Alıntı =
Emsal Mahkeme Kararı Ankara 3. Asliye Ticaret Mahkemesi 2021/413 E. 2023/11 K. 10.01.2023 T.

Görüntülediğiniz mahkeme kararı kesinleşmiş bir karardır.

T.C. ANKARA 3. ASLİYE TİCARET MAHKEMESİ Esas-Karar No: 2021/413 Esas – 2023/11
TÜRK MİLLETİ ADINA
T.C.
ANKARA
3. ASLİYE TİCARET MAHKEMESİ
GEREKÇELİ KARAR

ESAS NO : 2021/413 Esas
KARAR NO : 2023/11

DAVA : Alacak (Hizmet Sözleşmesinden Kaynaklanan)
DAVA TARİHİ : 07/07/2021
KARAR TARİHİ : 10/01/2023
GEREKÇELİ KARAR TARİHİ : 16/01/2023
Mahkememizde görülmekte bulunan davanın yapılan açık yargılamasının sonunda,
GEREĞİ DÜŞÜNÜLDÜ:
Davacı vekili dava dilekçesinde özet olarak; hizmet alım işini ihale yasalarının ilgili maddeleri gereğince davalı şirketlerin üstlendiğini, davalı şirketler bünyesinde çalışan işçilerden …’nın işten ayrıldığını, dava dışı işçiye 62.091,93 TL kıdem tazminatı ve 478,88 TL damga vergisi ödeme yapıldığını, ihale evrakı ve sözleşmeler gereğince davalı şirketlerin çalıştırdıkları dönemlere ilişkin işçi alacaklarından sorumlu oldukları iddiası ile dava dışı … şirketinin yaptığı ödeme düşüldüğnde bakiye 62.323,26 TL kurum alacağının ödeme tarihinden itibaren işleyecek ticari faizi ile birlikte davalı şirketlerden tahsiline karar verilmesini talep ve dava etmiştir.

Alıştırmalar =
#1 Mahkeme kararında "Görüntülediğiniz mahkeme kararı" sözlerinden başlayıp "(Hizmet Sözleşmesinden Kaynaklanan)" sözlerine kadar, bu sözler de dahil olmak üzere, olan kısmı birebir yazın.
#2 Kayıtlarda "You are a computer-use" geçen satırdan "click(1016, 265)" geçen satıra kadar, bu satır da dahil olmak üzere, olan satırlarda "icon" ifadesini "button" ile değiştirin ve yalnızca bu satırları, geri kalan her şey aynı kalacak şekilde yeniden verin. Resimleri cevaba almayın.

Kayıtlı Veriler =
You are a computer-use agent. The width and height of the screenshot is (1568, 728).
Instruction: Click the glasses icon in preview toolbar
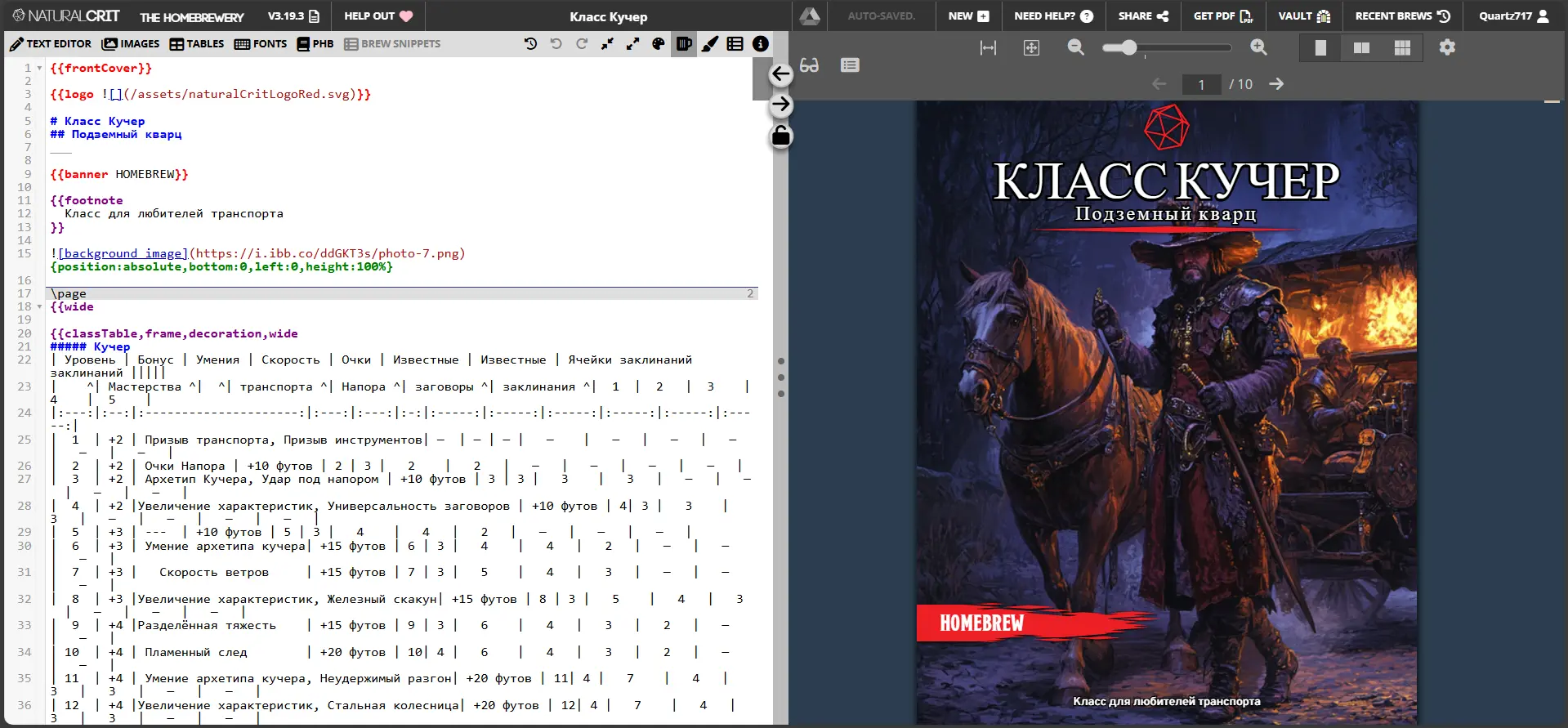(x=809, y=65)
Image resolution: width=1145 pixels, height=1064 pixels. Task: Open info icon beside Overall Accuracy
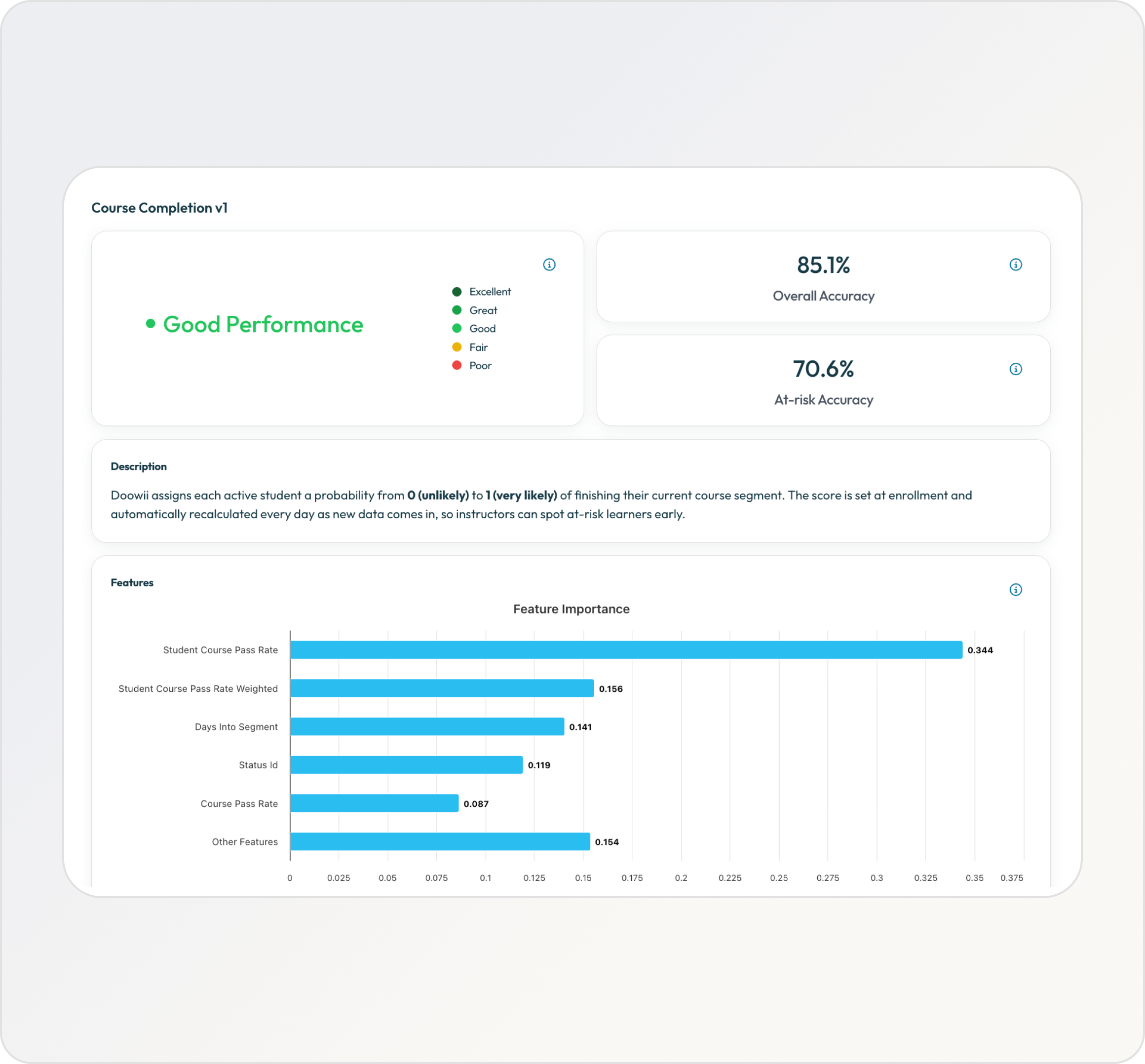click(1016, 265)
--
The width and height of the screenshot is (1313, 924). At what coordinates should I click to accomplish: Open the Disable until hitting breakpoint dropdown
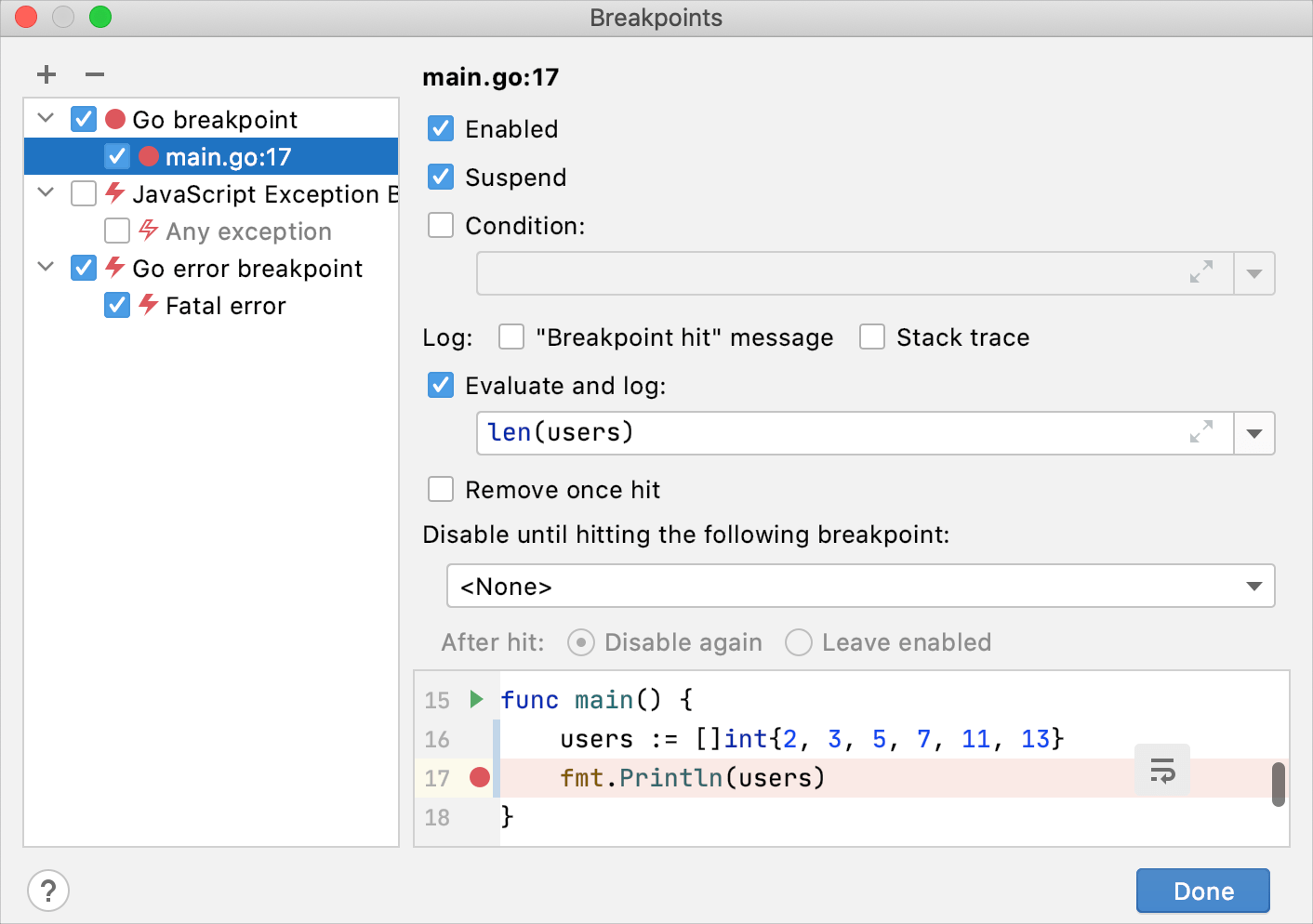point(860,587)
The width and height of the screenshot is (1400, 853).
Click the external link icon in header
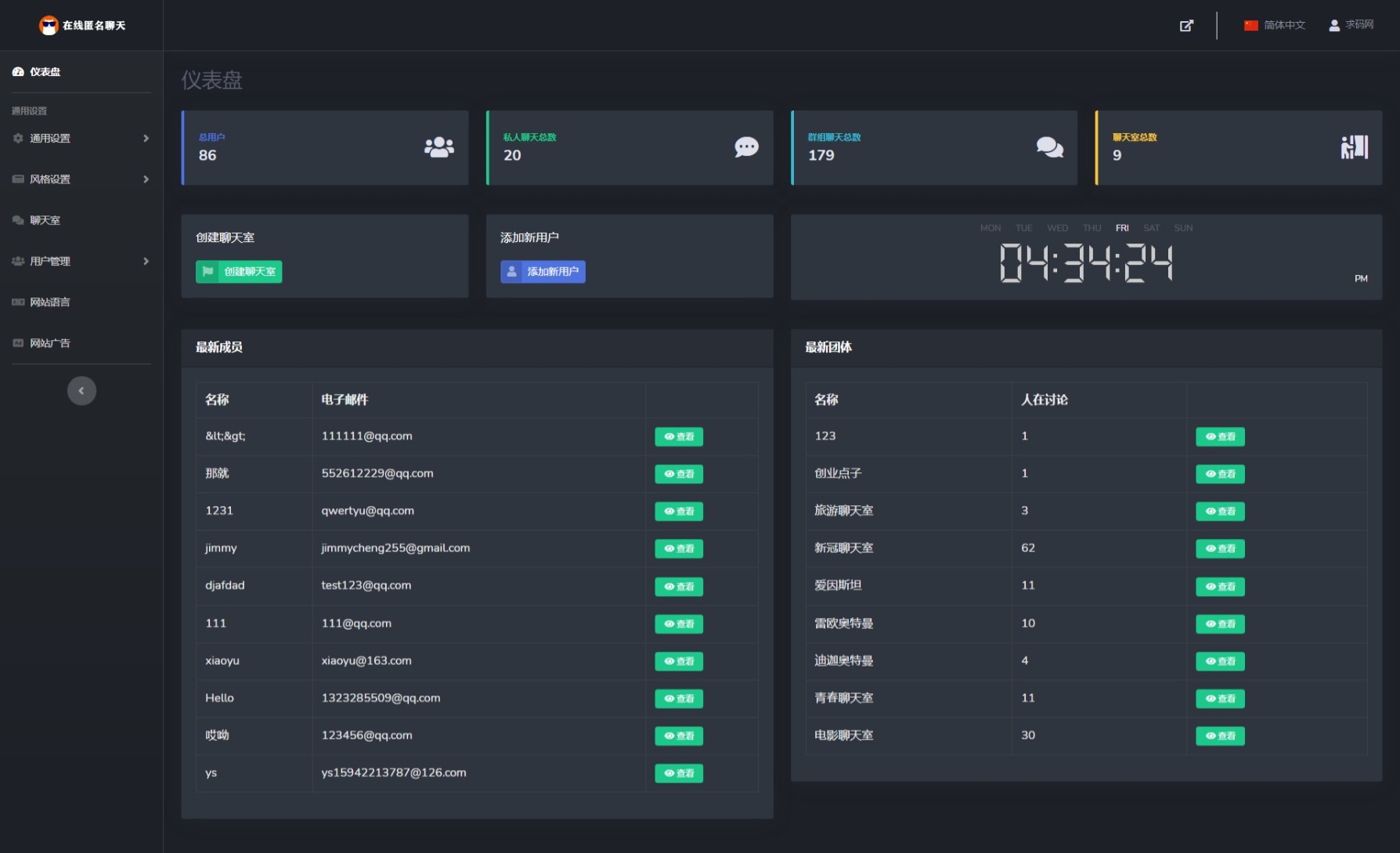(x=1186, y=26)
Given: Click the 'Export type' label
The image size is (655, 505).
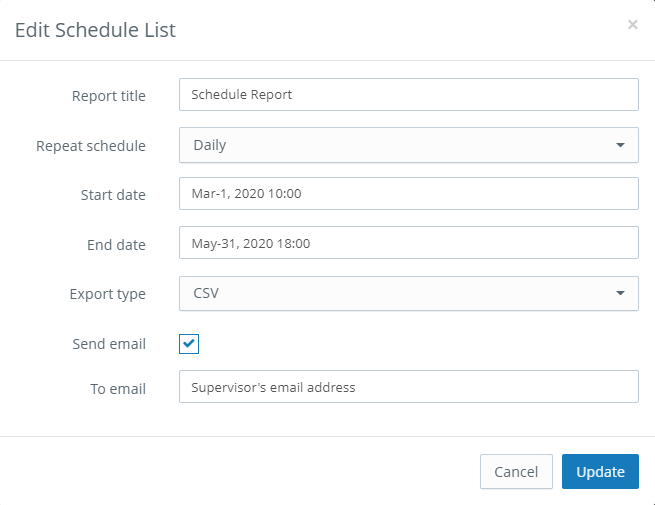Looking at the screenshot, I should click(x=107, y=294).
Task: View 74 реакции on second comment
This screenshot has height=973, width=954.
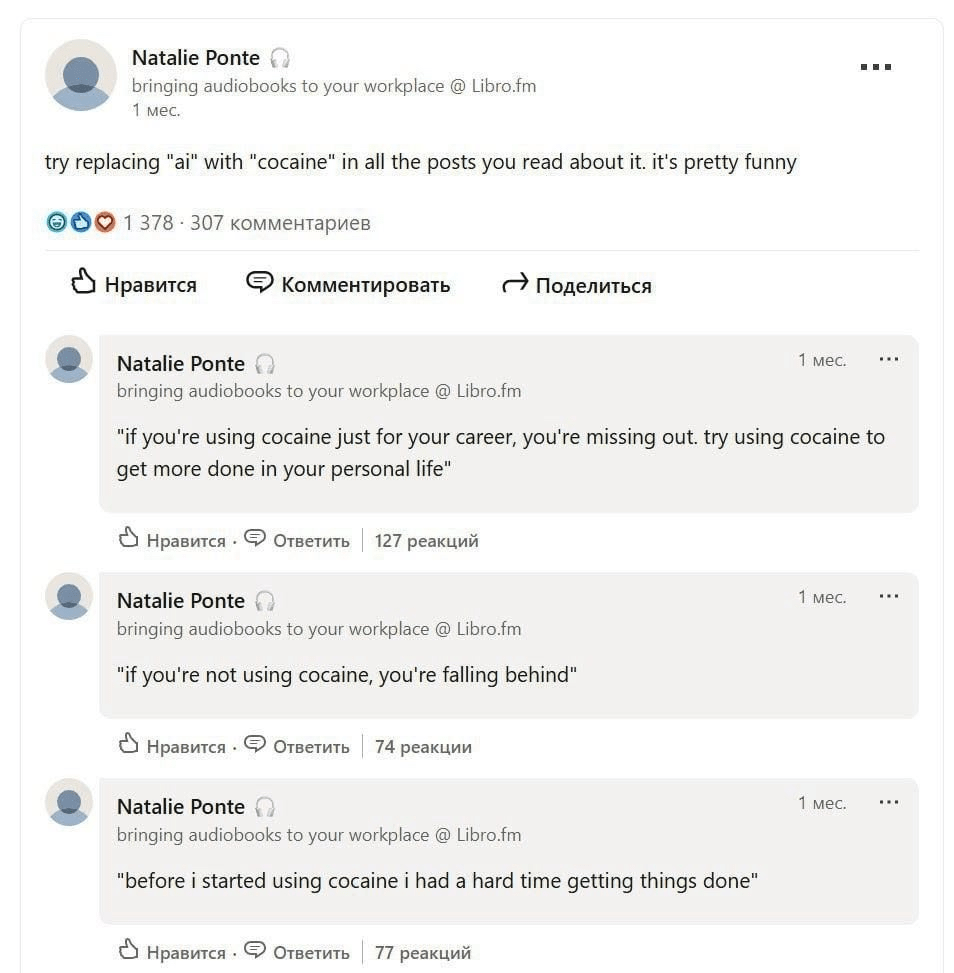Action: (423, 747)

Görevlerin Cevapları =
#1
Görüntülediğiniz mahkeme kararı kesinleşmiş bir karardır.

T.C. ANKARA 3. ASLİYE TİCARET MAHKEMESİ Esas-Karar No: 2021/413 Esas – 2023/11
TÜRK MİLLETİ ADINA
T.C.
ANKARA
3. ASLİYE TİCARET MAHKEMESİ
GEREKÇELİ KARAR

ESAS NO : 2021/413 Esas
KARAR NO : 2023/11

DAVA : Alacak (Hizmet Sözleşmesinden Kaynaklanan)

#2
You are a computer-use agent. The width and height of the screenshot is (1568, 728).
Instruction: Click the glasses button in preview toolbar
(x=809, y=65)
Image resolution: width=1145 pixels, height=1064 pixels. Task: Open info button beside Overall Accuracy
click(1016, 265)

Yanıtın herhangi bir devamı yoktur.